═════ Available data ═════

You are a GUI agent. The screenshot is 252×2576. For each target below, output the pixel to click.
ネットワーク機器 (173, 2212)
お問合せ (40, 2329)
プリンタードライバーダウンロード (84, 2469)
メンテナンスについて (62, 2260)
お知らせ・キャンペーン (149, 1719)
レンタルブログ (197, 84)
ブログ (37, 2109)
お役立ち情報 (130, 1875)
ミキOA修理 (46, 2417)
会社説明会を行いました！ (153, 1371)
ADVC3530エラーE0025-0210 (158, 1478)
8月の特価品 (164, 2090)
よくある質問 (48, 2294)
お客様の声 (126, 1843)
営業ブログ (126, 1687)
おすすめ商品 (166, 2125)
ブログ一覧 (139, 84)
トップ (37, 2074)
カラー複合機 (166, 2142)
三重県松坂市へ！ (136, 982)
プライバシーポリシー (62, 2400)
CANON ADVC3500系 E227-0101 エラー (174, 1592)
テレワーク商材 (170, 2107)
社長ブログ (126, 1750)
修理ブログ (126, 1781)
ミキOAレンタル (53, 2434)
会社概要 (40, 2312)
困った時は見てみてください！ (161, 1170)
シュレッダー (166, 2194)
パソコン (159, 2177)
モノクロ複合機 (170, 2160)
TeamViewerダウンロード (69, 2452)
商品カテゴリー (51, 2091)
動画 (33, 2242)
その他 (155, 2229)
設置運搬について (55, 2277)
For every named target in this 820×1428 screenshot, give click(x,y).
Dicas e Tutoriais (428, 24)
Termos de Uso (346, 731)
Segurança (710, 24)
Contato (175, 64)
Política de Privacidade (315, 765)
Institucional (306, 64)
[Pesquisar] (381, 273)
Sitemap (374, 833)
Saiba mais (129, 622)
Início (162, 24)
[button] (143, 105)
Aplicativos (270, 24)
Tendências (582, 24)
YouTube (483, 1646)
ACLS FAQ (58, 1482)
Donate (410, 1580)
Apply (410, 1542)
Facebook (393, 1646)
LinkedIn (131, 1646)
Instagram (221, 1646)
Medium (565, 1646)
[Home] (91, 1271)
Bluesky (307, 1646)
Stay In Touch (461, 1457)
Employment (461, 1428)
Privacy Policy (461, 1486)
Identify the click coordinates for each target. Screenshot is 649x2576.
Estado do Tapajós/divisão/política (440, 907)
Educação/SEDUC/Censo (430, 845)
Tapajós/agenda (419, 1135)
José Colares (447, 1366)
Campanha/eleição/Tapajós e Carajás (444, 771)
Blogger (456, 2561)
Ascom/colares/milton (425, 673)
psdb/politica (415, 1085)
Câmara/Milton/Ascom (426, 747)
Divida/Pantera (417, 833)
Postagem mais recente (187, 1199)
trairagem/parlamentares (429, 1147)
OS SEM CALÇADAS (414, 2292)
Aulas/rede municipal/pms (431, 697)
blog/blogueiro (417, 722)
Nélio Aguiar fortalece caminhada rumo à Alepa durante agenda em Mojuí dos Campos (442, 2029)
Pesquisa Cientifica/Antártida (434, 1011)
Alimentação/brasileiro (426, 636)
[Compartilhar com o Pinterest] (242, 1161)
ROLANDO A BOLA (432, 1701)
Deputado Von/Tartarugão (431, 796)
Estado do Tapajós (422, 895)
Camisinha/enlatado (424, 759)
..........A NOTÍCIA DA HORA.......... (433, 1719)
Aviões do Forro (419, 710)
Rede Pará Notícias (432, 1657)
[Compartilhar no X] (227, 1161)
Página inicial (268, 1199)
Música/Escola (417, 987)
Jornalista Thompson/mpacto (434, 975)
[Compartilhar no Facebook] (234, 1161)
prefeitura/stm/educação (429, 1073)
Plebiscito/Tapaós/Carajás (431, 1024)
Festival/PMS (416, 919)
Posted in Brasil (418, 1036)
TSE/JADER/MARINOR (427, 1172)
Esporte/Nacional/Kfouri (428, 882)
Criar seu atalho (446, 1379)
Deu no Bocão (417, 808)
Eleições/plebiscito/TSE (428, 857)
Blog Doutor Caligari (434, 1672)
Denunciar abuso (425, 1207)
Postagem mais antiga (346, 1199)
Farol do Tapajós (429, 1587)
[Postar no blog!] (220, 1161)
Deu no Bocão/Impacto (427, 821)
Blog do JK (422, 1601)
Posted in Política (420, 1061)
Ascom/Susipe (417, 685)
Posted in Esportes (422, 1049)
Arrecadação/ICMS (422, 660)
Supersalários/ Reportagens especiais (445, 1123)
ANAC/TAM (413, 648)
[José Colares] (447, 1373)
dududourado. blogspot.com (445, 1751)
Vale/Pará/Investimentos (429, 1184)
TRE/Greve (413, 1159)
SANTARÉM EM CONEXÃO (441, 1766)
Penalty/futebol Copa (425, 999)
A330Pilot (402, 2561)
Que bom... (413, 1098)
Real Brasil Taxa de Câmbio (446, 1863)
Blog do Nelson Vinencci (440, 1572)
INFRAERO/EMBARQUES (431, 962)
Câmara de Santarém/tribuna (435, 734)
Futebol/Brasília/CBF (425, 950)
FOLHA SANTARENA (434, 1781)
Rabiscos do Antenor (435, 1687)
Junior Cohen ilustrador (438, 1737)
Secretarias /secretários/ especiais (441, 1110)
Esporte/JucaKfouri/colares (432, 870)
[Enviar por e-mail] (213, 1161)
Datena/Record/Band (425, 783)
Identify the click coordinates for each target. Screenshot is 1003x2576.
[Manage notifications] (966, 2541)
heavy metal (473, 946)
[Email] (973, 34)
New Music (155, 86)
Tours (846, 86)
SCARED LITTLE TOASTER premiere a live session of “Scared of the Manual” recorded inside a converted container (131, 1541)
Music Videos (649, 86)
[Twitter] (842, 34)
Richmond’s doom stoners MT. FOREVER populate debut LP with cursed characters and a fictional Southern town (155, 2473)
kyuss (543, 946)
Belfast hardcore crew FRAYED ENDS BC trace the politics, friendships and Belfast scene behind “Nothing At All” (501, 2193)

═════

## Problem statement
Above are the records; from them, give again exactly the lines from the one containing "メンテナンスについて (62, 2260)" to the one containing "[button] (143, 105)", both lines included, and nothing more.

## Response to the task
メンテナンスについて (62, 2260)
お知らせ・キャンペーン (149, 1719)
レンタルブログ (197, 84)
ブログ (37, 2109)
お役立ち情報 (130, 1875)
ミキOA修理 (46, 2417)
会社説明会を行いました！ (153, 1371)
ADVC3530エラーE0025-0210 (158, 1478)
8月の特価品 (164, 2090)
よくある質問 (48, 2294)
お客様の声 (126, 1843)
営業ブログ (126, 1687)
おすすめ商品 (166, 2125)
ブログ一覧 (139, 84)
トップ (37, 2074)
カラー複合機 (166, 2142)
三重県松坂市へ！ (136, 982)
プライバシーポリシー (62, 2400)
CANON ADVC3500系 E227-0101 エラー (174, 1592)
テレワーク商材 (170, 2107)
社長ブログ (126, 1750)
修理ブログ (126, 1781)
ミキOAレンタル (53, 2434)
会社概要 (40, 2312)
困った時は見てみてください！ (161, 1170)
シュレッダー (166, 2194)
パソコン (159, 2177)
モノクロ複合機 (170, 2160)
TeamViewerダウンロード (69, 2452)
商品カテゴリー (51, 2091)
動画 (33, 2242)
その他 (155, 2229)
設置運搬について (55, 2277)
For every named target in this 820×1428 screenshot, give click(x,y).
Dicas e Tutoriais (428, 24)
Termos de Uso (346, 731)
Segurança (710, 24)
Contato (175, 64)
Política de Privacidade (315, 765)
Institucional (306, 64)
[Pesquisar] (381, 273)
Sitemap (374, 833)
Saiba mais (129, 622)
Início (162, 24)
[button] (143, 105)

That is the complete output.